— Task statement —
Only the lines from the one with "Task: Click the reCAPTCHA badge icon" to the end of the data below should be given again, exactly as written.

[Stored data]
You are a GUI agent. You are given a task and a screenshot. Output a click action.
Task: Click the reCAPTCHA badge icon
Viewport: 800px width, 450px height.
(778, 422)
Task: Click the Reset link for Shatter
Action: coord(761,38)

— Task answer —
Task: Click the reCAPTCHA badge icon
Viewport: 800px width, 450px height.
(778, 422)
Task: Click the Reset link for Shatter
Action: coord(761,38)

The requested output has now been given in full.